Can you rewrite the records as a numbered list, starting at the line that contains "Open Funnel widget" and ending at the line that contains "I will pos(18,4).", with blank lines left out?

>>>>

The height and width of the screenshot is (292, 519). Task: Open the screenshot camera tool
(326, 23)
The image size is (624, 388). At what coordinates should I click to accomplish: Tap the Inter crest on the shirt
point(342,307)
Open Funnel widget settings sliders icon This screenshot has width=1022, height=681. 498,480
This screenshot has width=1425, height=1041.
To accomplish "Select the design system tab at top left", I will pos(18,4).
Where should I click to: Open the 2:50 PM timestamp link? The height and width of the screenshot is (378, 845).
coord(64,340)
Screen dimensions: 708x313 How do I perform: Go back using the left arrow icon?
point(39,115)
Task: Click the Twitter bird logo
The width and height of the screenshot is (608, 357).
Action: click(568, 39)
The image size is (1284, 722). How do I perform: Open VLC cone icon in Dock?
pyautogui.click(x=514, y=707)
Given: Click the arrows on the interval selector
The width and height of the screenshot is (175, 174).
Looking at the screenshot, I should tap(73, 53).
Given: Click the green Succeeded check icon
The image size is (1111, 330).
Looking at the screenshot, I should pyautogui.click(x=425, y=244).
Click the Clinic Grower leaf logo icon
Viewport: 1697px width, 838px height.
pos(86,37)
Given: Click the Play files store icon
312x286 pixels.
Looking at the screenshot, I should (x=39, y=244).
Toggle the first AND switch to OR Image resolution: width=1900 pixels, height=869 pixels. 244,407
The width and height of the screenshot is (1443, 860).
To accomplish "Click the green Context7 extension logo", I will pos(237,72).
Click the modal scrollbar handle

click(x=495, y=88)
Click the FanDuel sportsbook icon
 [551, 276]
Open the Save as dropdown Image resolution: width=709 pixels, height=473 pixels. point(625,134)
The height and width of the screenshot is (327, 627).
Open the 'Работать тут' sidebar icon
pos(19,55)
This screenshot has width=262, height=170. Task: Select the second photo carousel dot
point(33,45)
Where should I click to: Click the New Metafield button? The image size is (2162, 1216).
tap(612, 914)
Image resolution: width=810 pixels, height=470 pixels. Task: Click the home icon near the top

<<<<

### THE COMPLETED TASK
1. Open Funnel widget settings sliders icon This screenshot has width=1022, height=681. 498,480
2. This screenshot has width=1425, height=1041.
3. To accomplish "Select the design system tab at top left", I will pos(18,4).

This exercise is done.